Tinder-Date sagt aus: Hat Høiby eine Frau im Surfurlaub vergewaltigt?
ProSieben
Was als Urlaubsflirt begann, beschreibt eine Frau im Nachhinein als "Schock". Marius Borg Høiby bestreitet die Vorwürfe – mit dieser Begründung.
Im Gerichtssaal 250 in Oslo geht es am Dienstag (10. Februar) um den schwersten der Vorwürfe im Prozess gegen Marius Borg Høiby: Der älteste Sohn der norwegischen Kronprinzessin Mette-Marit soll im Oktober 2023 eine Frau vergewaltigt haben, während das mutmaßliche Opfer schlief.

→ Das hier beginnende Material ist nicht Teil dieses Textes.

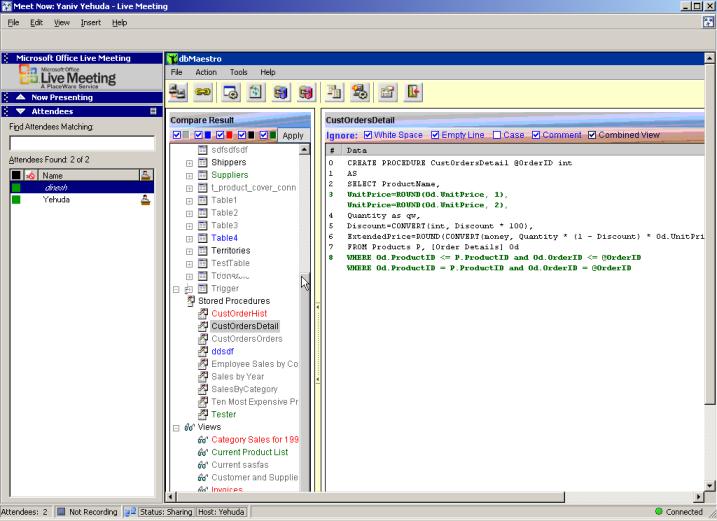Click the first dbMaestro toolbar icon with computers
Image resolution: width=717 pixels, height=521 pixels.
tap(179, 93)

Außerdem soll er knapp fünf Sekunden lang ihren nackten Unterleib gefilmt haben. Bei einem Surfurlaub auf der norwegischen Inselgruppe Lofoten hatten sich die beiden auf der Dating-App Tinder kennengelernt. Einen Screenshot von dem Match mit Høiby schickte die Frau einer Freundin, wie norwegische Medien berichteten. Aus Spaß habe sie so etwas geschrieben wie "Jetzt werde ich endlich ein C-Promi". Doch was als Date begann, endet nun in einem Vergewaltigungsprozess – und dem norwegischen "Bonusprinzen" auf der Anklagebank.